RECORDS FOR PROCESSING ->
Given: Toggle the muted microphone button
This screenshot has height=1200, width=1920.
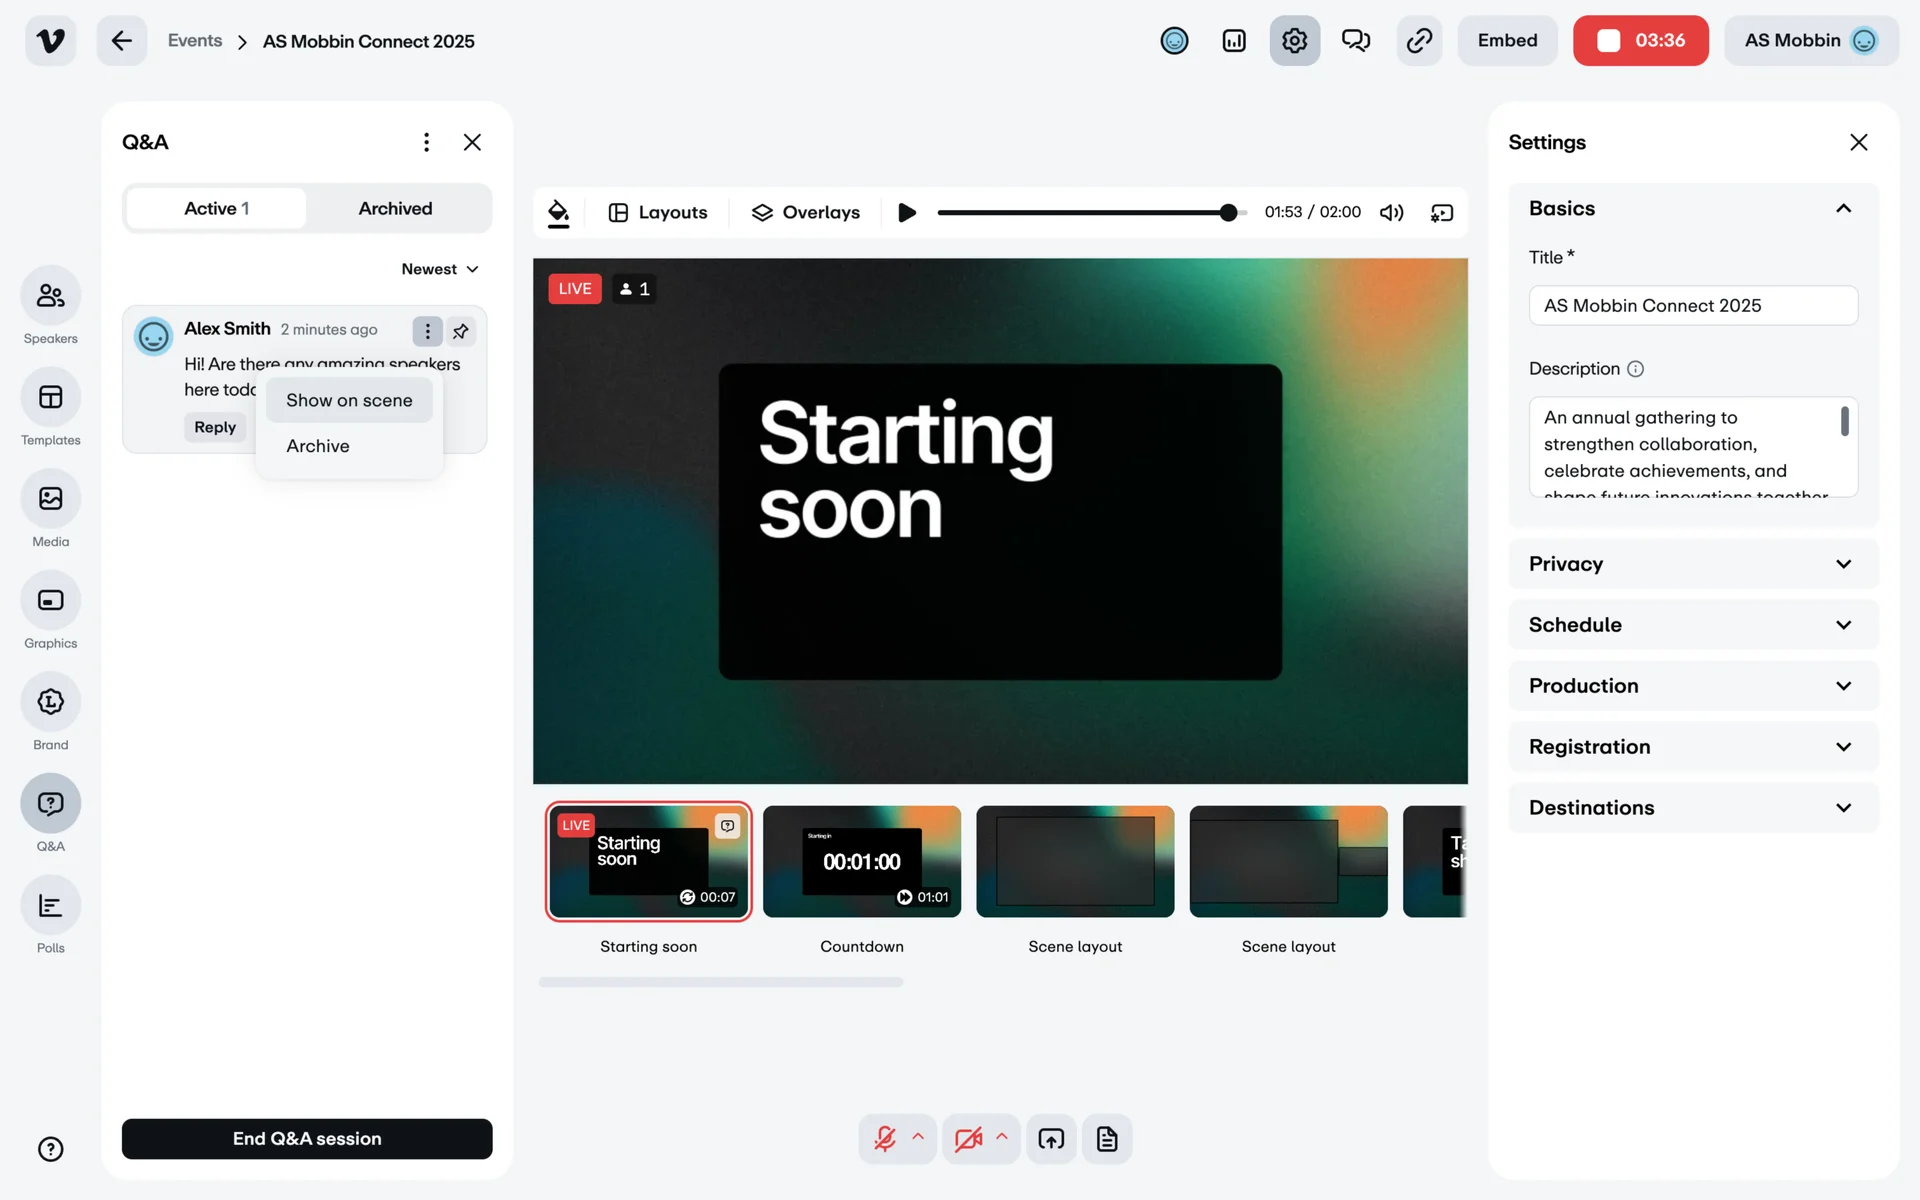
---
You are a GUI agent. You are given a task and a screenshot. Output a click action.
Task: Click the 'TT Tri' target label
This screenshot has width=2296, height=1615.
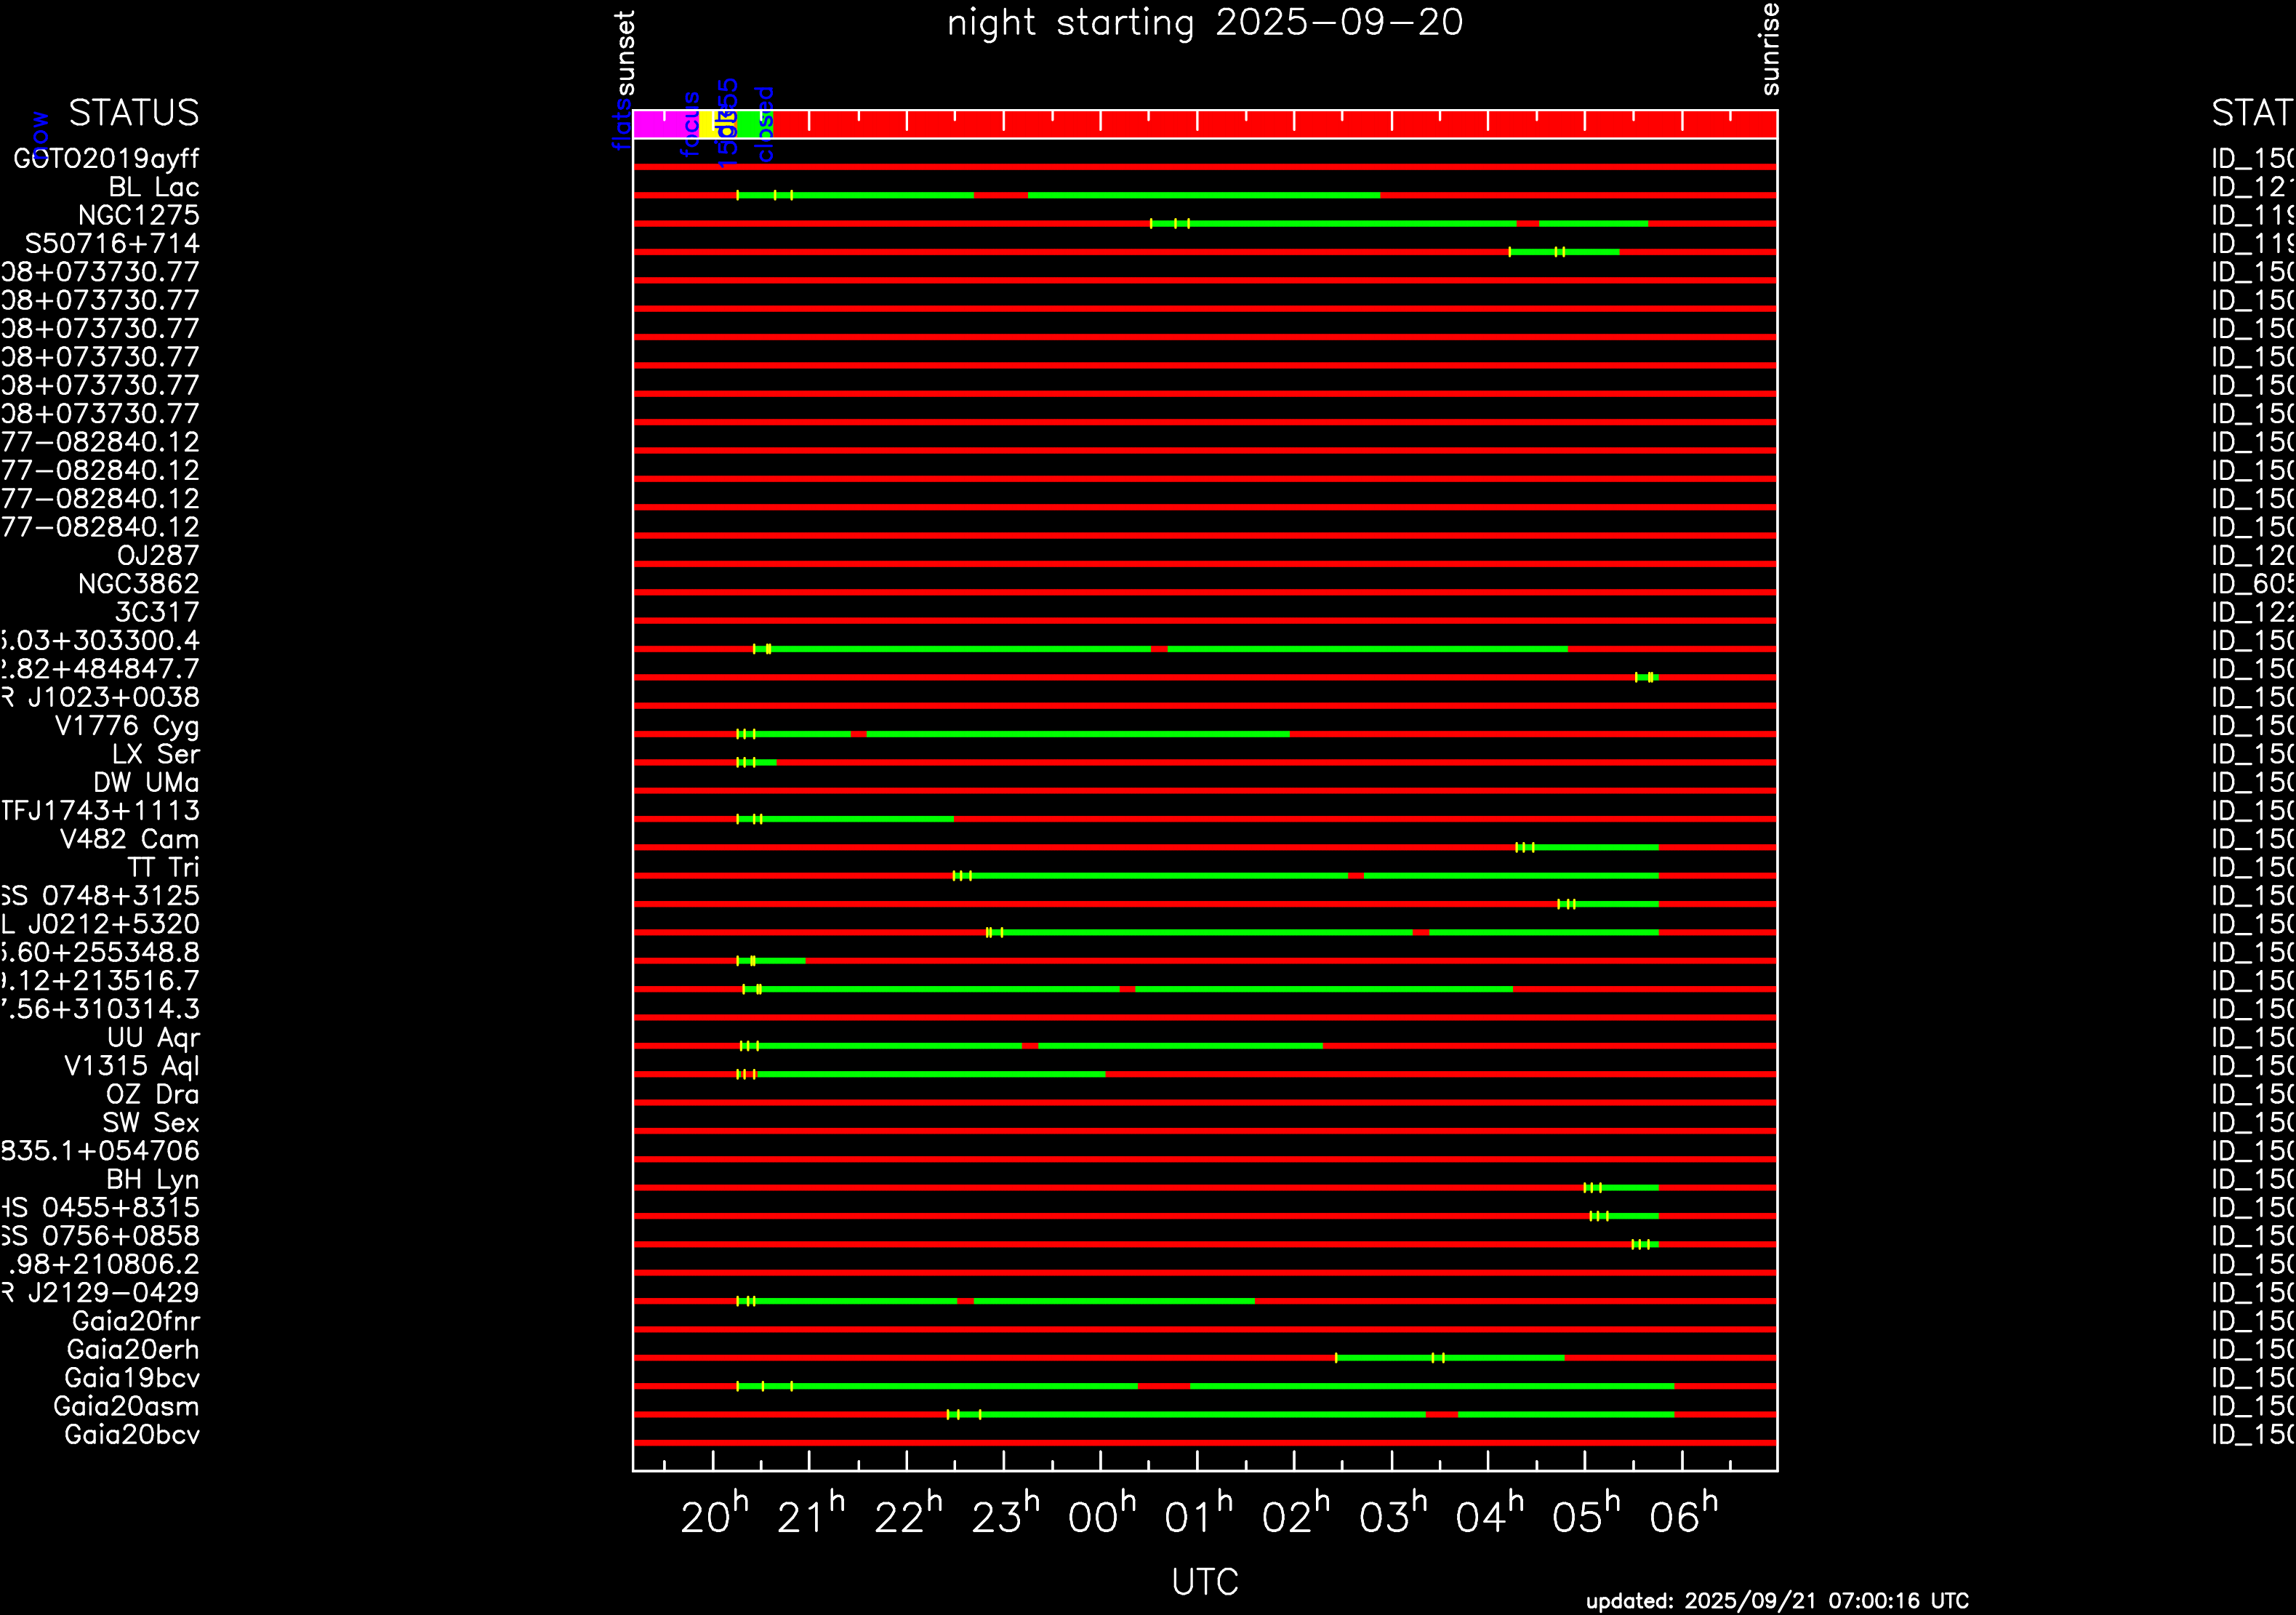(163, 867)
...
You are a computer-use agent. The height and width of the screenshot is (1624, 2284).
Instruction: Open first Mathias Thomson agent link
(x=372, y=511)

TASK -> Print the lines above from the one with "Given: Toggle the muted microphone button" through the one with "This screenshot has height=1200, width=1920.", both included, exactly as written and nothing more.

SOLUTION FOR THIS EXERCISE ->
Given: Toggle the muted microphone button
This screenshot has height=1200, width=1920.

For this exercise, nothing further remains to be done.